Oral Paper

         Development and Structure

Development and evolution of self-organizing pigmentation patterns in monkeyflowers

Presenting Author
Yaowu Yuan
Description
Many organisms exhibit visually striking spotted or striped pigmentation patterns. The classical reaction-diffusion model predicts that such spatial patterns can form when a local autocatalytic feedback loop and a long-range inhibitory feedback loop interact. At its simplest, this self-organizing network only requires one self-activating activator that also activates a repressor, which inhibits the activator and diffuses to neighboring cells.

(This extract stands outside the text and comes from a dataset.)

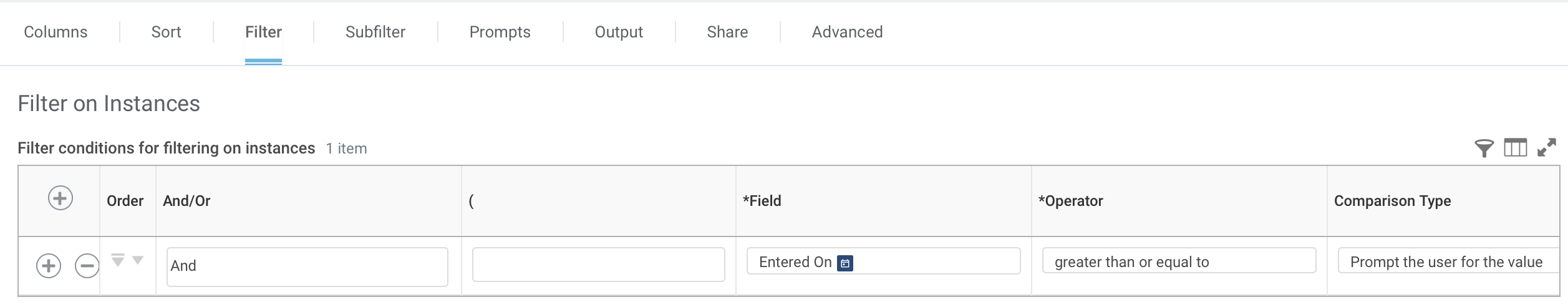Image resolution: width=1568 pixels, height=307 pixels.
Task: Move row to bottom with order icon
Action: (118, 259)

However, we still know very little about the actual genes encoding the hypothetical activators and repressors underlying pigmentation systems, even less about the biophysical properties of these molecules, and virtually nothing about how modulation of the properties of these activators and inhibitors affects pattern evolution in nature. Through genetic analysis, transgenic experiments, and mathematical modeling, we have previously identified a pair of MYB proteins that constitute an activator-inhibitor, reaction-diffusion system underlying the formation of dispersed anthocyanin spots in monkeyflower petals. Here I present our most recent work on the genetic and developmental bases of pigment pattern evolution from dispersed spots to longitudinal stripes among species, through modulation of the prepattern of the R2R3-MYB activator and the biophysical properties of the R3-MYB inhibitor as well as two additional co-activators.